What to do:
Beginning with the line where "Where should I" occurs, transcribe every line exactly through the last line of the listing below, and no others.

Source material:
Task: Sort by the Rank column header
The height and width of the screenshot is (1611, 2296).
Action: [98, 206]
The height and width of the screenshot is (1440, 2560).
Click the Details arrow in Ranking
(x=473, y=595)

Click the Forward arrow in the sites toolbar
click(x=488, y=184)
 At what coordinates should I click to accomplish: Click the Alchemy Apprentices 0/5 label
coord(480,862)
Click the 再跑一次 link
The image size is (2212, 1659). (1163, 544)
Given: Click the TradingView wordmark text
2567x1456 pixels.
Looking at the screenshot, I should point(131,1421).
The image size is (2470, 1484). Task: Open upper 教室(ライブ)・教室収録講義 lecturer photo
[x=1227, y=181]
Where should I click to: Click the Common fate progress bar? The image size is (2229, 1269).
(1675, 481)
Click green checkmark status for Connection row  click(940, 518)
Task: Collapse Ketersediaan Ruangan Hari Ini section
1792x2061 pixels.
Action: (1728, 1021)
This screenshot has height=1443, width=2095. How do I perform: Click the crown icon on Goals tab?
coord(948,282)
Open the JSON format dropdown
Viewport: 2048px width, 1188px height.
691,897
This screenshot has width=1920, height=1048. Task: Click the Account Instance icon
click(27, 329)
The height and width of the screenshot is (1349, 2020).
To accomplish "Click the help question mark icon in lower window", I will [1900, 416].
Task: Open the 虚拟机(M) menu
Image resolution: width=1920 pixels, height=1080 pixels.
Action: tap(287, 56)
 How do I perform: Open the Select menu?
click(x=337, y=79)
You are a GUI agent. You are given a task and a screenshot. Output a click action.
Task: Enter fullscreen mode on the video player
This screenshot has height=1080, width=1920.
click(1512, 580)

Answer for this exercise:
Where should I click to: Click the Common fate progress bar? The image size is (2229, 1269).
(1675, 481)
Click green checkmark status for Connection row  click(940, 518)
Task: Collapse Ketersediaan Ruangan Hari Ini section
1792x2061 pixels.
Action: (1728, 1021)
This screenshot has height=1443, width=2095. How do I perform: Click the crown icon on Goals tab?
coord(948,282)
Open the JSON format dropdown
Viewport: 2048px width, 1188px height.
691,897
This screenshot has width=1920, height=1048. Task: Click the Account Instance icon
click(27, 329)
The height and width of the screenshot is (1349, 2020).
To accomplish "Click the help question mark icon in lower window", I will [1900, 416].
Task: Open the 虚拟机(M) menu
Image resolution: width=1920 pixels, height=1080 pixels.
Action: tap(287, 56)
 How do I perform: Open the Select menu?
click(x=337, y=79)
You are a GUI agent. You are given a task and a screenshot. Output a click action.
Task: Enter fullscreen mode on the video player
This screenshot has height=1080, width=1920.
click(1512, 580)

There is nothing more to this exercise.